U.S. Chairman of the Joint Chiefs of Staff Gen. Martin Dempsey, pictured testifying in Congress earlier this month, said June 27 that the Chinese believe theft of intellectual property is not illegal. (Alex Wong/Getty Images)
WASHINGTON — The Chinese government feels that it’s in the clear when it comes to stealing data from US companies using cyber tools, an issue leaders of the two countries will address next month as part of dialogues on cybersecurity, Gen. Martin Dempsey, chairman of the Joint Chiefs of Staff, said Thursday.
Delivering remarks and taking questions at an event hosted by the Brookings Institution, Dempsey described the growth in data theft and the disagreement over its significance between senior US and Chinese officials.
“China’s particular niche in cyber has been theft of intellectual property and I’ve had some conversations about that with them, and the conversations generally, we tend to agree to disagree,” Dempsey said. “Their view is that there are no rules of the road in cyber, there are no laws that they’re breaking. There are no standards of behavior, and so we have asked them to meet with us in order to establish some rules of the road so that we don’t have these friction points in our relationship.”

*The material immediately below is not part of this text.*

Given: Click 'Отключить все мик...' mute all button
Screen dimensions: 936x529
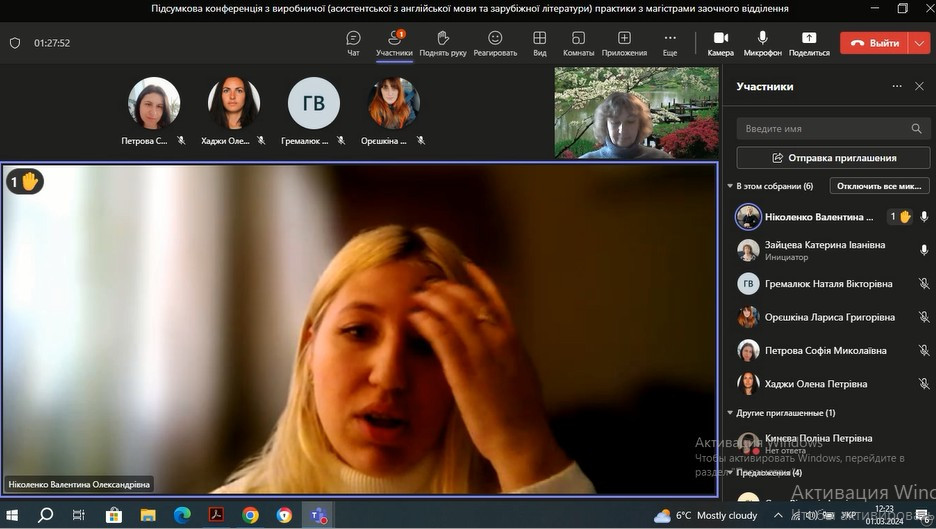Looking at the screenshot, I should [x=879, y=186].
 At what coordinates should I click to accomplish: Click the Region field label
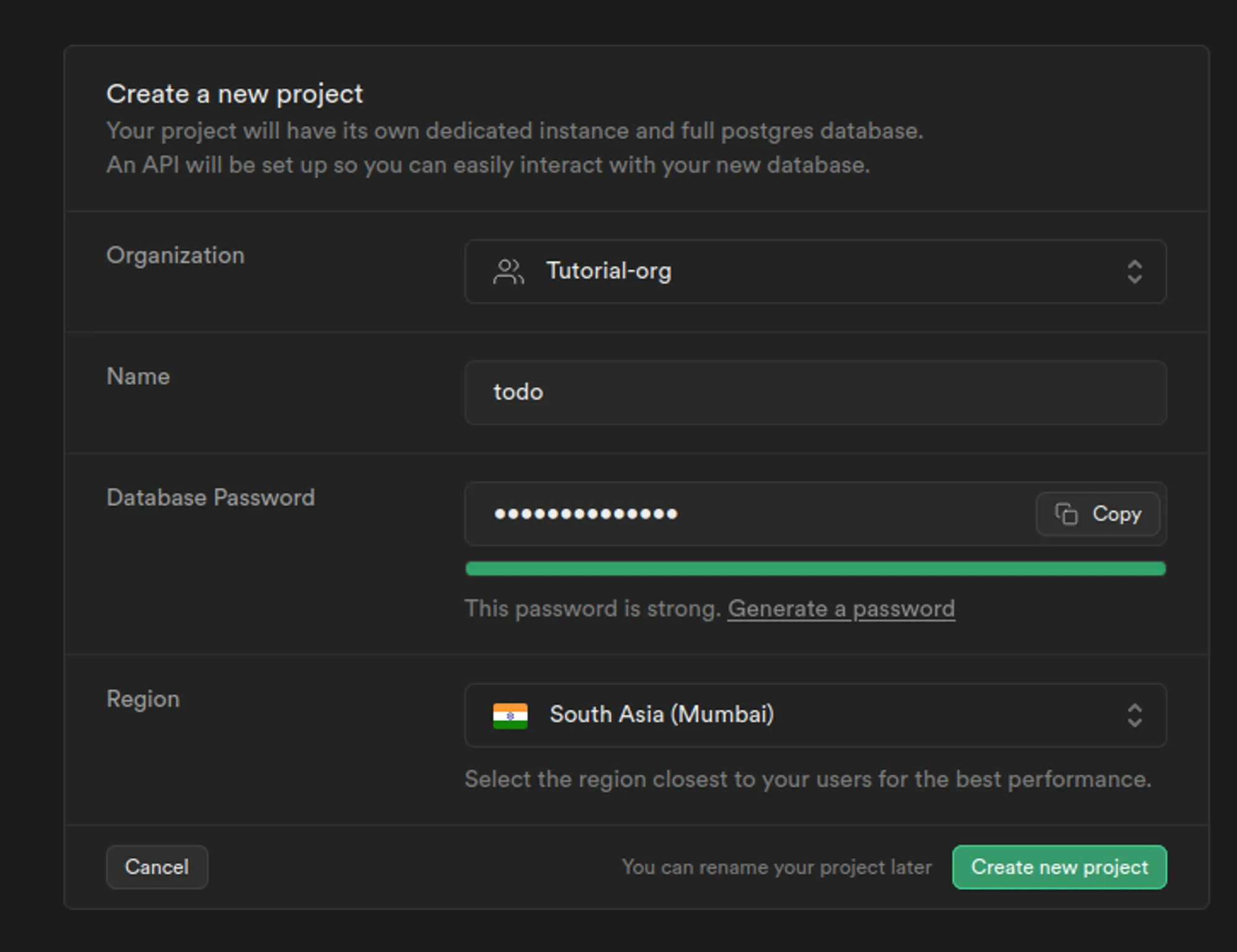[143, 699]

The next round in the ongoing cyber dialogue, a dialogue that was initiated after US officials began to be more vocal about the threats emanating from China, is scheduled for next month.
Those discussions will come on the heels of disclosures by on-the-run leaker Edward Snowden of several efforts by the US intelligence community to hack into Chinese communications systems, revelations that have been met with displeasure from Chinese officials.

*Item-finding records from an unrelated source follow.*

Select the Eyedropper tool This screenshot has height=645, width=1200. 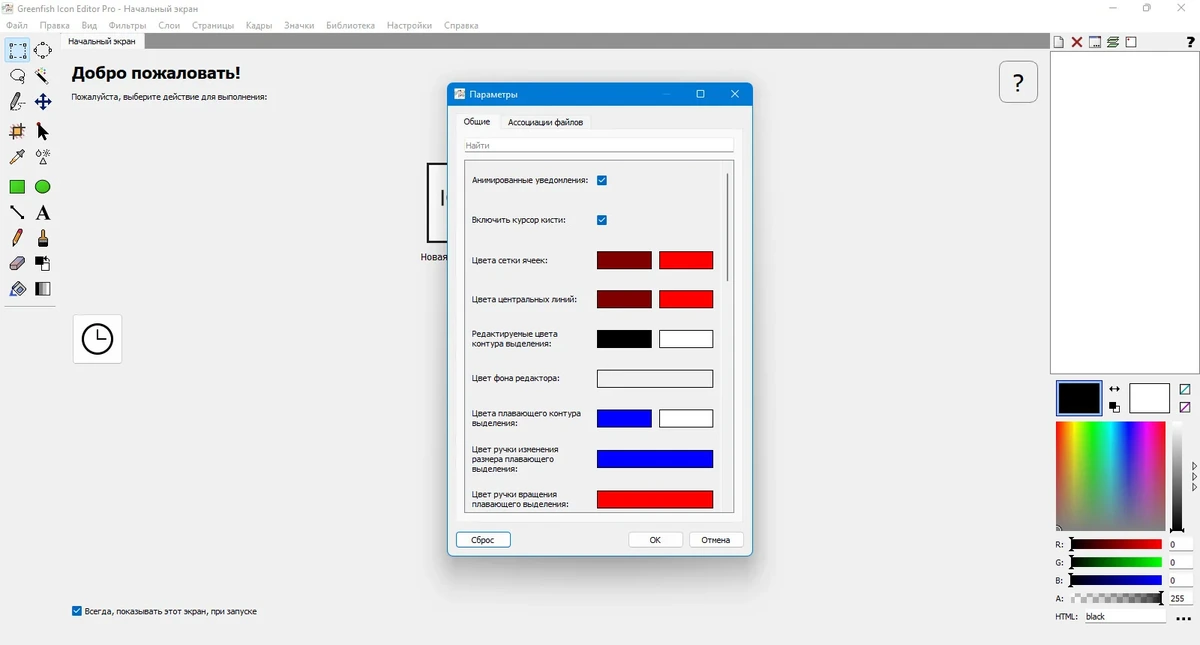17,157
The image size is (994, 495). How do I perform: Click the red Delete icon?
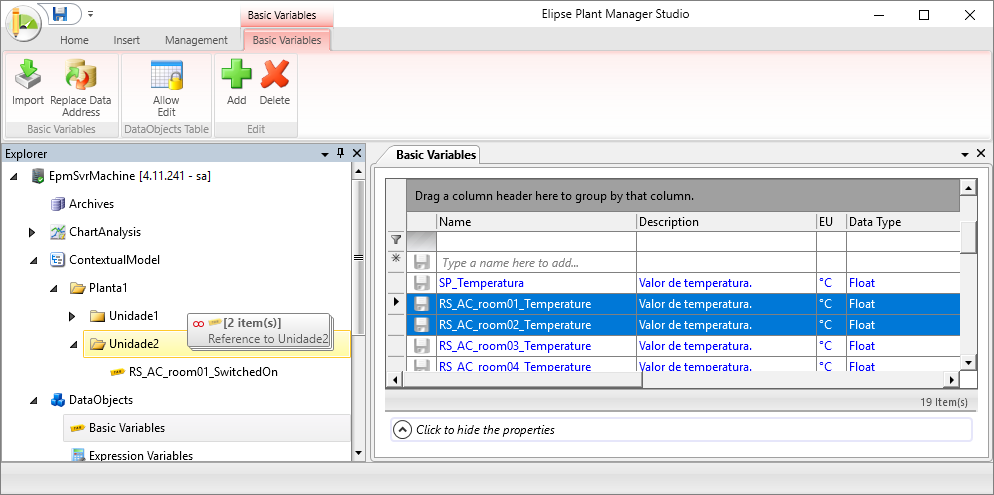(x=274, y=77)
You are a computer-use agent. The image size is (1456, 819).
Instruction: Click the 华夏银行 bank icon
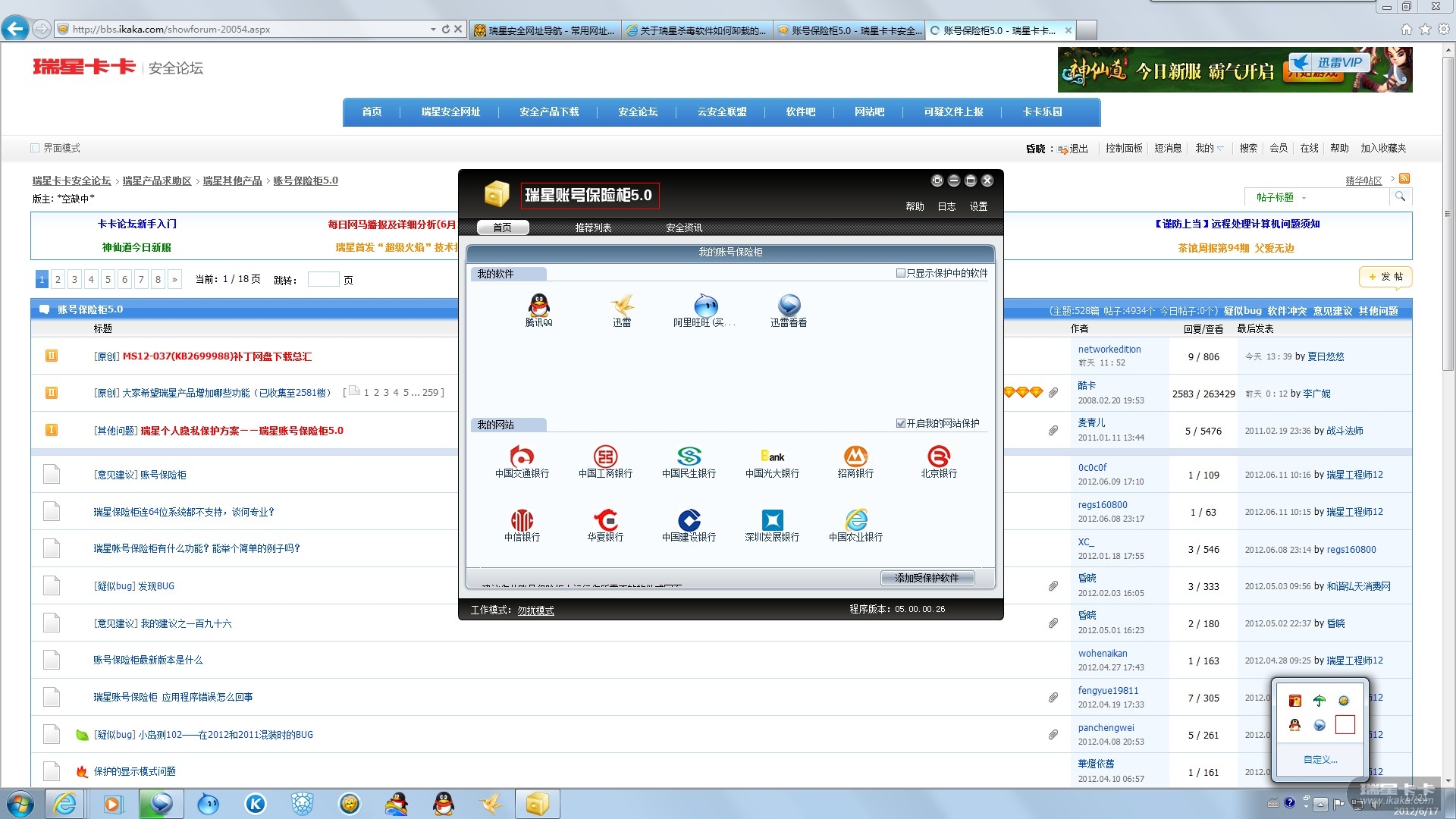pyautogui.click(x=605, y=520)
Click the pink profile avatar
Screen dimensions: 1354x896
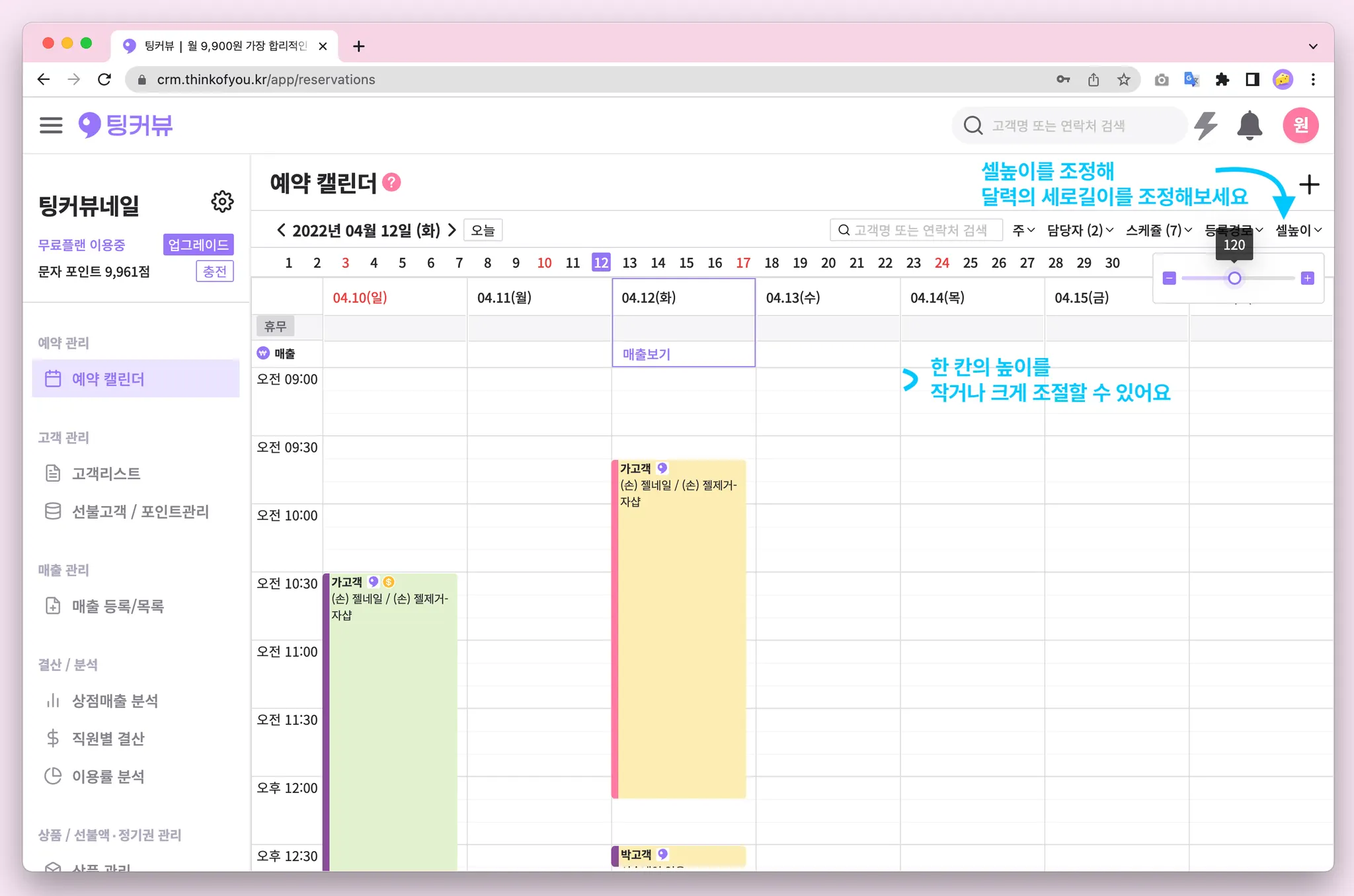[x=1300, y=125]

Dempsey made a point of differentiating between intelligence gathering activities, the type outlined by documents leaked by Snowden, and intellectual property theft.
“The activities that nations conduct in the intelligence area, have some pretty clear standards,” he said. “For example, if we move away from cyber, we run strategic reconnaissance flights outside of Chinese territorial waters for example, in order to gain some insights into the Chinese intentions. All countries on the face of the planet conduct those activities.”
The glut of intrusions from Chinese systems, a constant barrage that has grown exponentially in the last few years, has led some companies to use offensive cyber means of their own, or “hack back” capabilities. Experts say that, given the uncertainty as to what constitutes an offensive cyber attack as opposed to a defensive move, these low-level efforts could create international incidents. The trend worries Dempsey, he said.
“I’m very concerned about that, I have raised it as all the more reason for us to come together as a whole of government because we don’t want private cyber organizations conducting operations that could be perceived as hostile acts, and if they’re perceived as hostile acts it could lead us to conflict,” he said.
Part of the work to bolster US capabilities has been the establishment of US Cyber Command (CYBERCOM) in 2010, a sub unified command under US Strategic Command (STRATCOM) led by Gen. Keith Alexander, who also leads the National Security Agency.
Last year sources indicated that CYBERCOM was on the verge of being elevated to its own unified combatant command, putting it on equal footing with Strategic Command and making it one of only four unified commands that is not geographically defined. That position would emphasize how important cyber has become to military war fighting.
But in what appears to be a bit of a shift in thinking by the administration, Dempsey said that he didn’t anticipate an elevation of CYBERCOM in the immediate future.
“I’m actually content, the way that we’re organized right now,” he said. “If cyber becomes such a dominant factor in military operations that it warrants elevating it to a unified command, by the way, I anticipate that happening at some point, but at this point, STRATCOM with its global reach responsibilities as well as its base responsibilities is also able to manage the workload.”
But Dempsey wasn’t shy in his assessment of how important cyber has become.
“If you sense a renewed emphasis and effort, it’s because, as I said since I became the Chairman not even two years ago, the number of intrusions into our critical infrastructure have increased 17 fold,” he said. “Even at the risk of in some ways by demystifying it maybe reducing its deterrent value, I think we have to have a conversation with America about the potential impacts.”